===== Text section =====

Update An SSL Certificate

Once every year, I need to update the SSL certificate for one my domains. Somehow, I’ve never written down the instructions until now:

Step 1: Initiate the Certificate Renewal

Start by purchasing a certificate renewal from the vendor. (I use Thawte.) They’ll send an email asking for purchase approval.

Step 2: Generate a Certificate Signing Request (CSR)

At the command line, navigate to the folder where certs and keys are stored. Mine is /etc/pki/tls/, and contains folders certs, misc, and private. In my setup, it also contains the .conf file for openssl.

Type the following command:

sudo openssl genrsa -des3 -out private/your-keyname-here.key 2048

This creates a private key owned by root and stores it in the file, /etc/pki/tls/private/your-keyname-here.key.

Next, working from within the same folder as before, use this private key to create a CSR. Type:

sudo openssl req -new -key private/your-keyname-here.key -out your-keyname-here.csr

The openssl process will now ask for certain details to be included in the CSR. When requested, do not enter an email address, challenge password or an optional company name. The process creates a CSR file owned by root and stores it in, /etc/pki/tls/your-keyname-here.csr.

===== Given records =====

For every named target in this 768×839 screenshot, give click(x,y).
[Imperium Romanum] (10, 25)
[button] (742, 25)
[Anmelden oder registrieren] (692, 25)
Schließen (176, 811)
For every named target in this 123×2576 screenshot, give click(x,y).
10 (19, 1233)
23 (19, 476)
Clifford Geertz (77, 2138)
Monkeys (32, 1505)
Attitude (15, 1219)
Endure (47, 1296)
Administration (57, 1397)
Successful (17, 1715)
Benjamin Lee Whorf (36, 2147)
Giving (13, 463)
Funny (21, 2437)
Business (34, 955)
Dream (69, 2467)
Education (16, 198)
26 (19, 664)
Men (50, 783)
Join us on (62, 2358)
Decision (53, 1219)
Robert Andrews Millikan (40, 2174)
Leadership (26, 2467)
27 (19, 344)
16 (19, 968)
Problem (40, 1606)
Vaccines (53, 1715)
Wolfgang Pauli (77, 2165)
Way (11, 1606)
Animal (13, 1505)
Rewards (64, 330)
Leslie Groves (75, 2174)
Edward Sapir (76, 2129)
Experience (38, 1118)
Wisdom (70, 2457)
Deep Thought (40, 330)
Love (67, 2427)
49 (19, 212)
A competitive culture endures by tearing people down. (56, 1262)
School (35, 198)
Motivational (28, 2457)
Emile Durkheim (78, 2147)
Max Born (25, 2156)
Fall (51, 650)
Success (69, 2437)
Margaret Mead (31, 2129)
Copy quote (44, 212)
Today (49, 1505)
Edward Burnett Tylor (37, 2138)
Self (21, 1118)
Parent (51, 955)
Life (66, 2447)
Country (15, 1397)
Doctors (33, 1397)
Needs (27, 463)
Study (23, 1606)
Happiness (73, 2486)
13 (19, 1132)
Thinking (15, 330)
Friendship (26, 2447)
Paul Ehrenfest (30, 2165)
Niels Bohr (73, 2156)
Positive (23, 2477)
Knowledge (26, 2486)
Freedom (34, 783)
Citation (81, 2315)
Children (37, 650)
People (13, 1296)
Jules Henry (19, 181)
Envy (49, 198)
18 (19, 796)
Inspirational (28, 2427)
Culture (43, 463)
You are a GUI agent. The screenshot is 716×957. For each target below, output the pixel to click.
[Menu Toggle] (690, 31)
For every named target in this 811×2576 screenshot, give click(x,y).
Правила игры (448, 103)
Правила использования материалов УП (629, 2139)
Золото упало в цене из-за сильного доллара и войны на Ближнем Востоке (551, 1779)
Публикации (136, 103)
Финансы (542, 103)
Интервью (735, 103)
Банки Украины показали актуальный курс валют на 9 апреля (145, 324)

=====

● **What needs to be done**: Extend the instructions for renewing an SSL certificate, starting right after the sentence that ends "stores it in, /etc/pki/tls/your-keyname-here.csr."

● **Exercise response**:
Now validate the CLR on this testing site. For more details about generating the CSR, check here.

Step 3: Submit the CSR

Navigate to the certificate provider’s website, sign in, then submit the CSR for approval. On success, the provider will send download and installation instructions via email.

Step 4: Install the certificate

Follow the instructions in the email to download the certificate, unzip it, and move the contained files into the appropriate target directory or directories for your setup. My latest certificate included two files, namely, ssl_certificate.crt and IntermediateCA.crt. In my setup, both files went into the /etc/pki/tls/certs/ folder. Make sure to be logged as root when creating these files, and set file permissions to 644.

For more details, visit this page.

Step 5: Update the SSL config file

Back at the command line, navigate to /etc/httpd/conf.d/ and open ssl.conf. Find the lines for the following settings:


… and make sure they point to correct files and locations for each of these settings. My setup looks like this:

SSLCertificateFile /etc/pki/tls/certs/ssl_certificate.crt
SSLCertificateKeyFile /etc/pki/tls/private/mydomain.com.key
SSLCertificateChainFile /etc/pki/tls/certs/IntermediateCA.crt

Step 6: Reboot the server

Follow the instructions in the earlier article, Rebooting the MSA Server on Digital Ocean, to restart the server.

Step 7: Verify success

Once the server is back up, verify the certificate is working properly using this testing tool.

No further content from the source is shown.